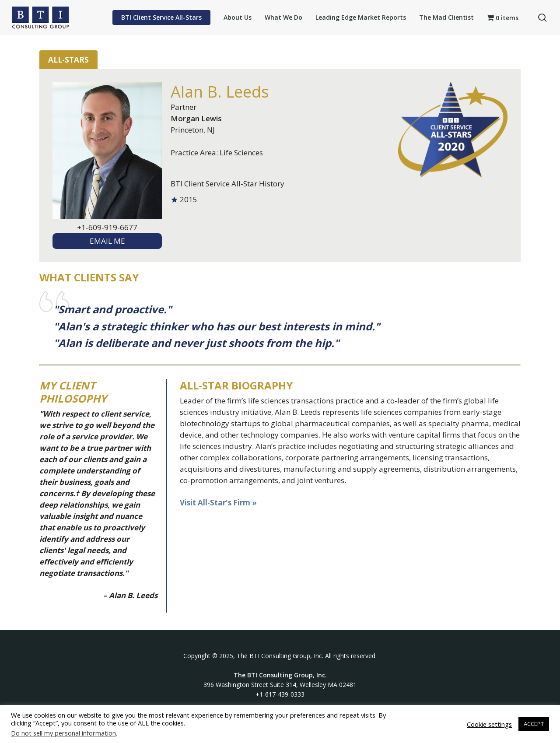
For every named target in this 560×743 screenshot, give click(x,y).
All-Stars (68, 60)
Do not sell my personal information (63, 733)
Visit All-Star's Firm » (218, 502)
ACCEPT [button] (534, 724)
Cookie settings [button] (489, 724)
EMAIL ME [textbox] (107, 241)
--
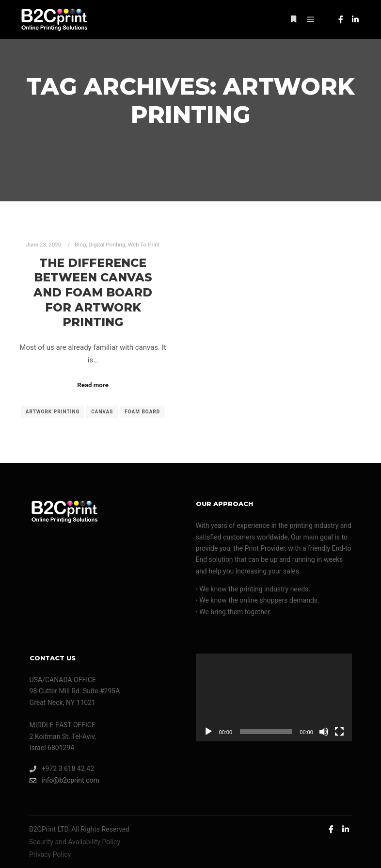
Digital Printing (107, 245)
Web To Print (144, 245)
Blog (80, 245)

Aim:
State how many lines in the items above contain the word "button". Give only the number.

Correct result:
2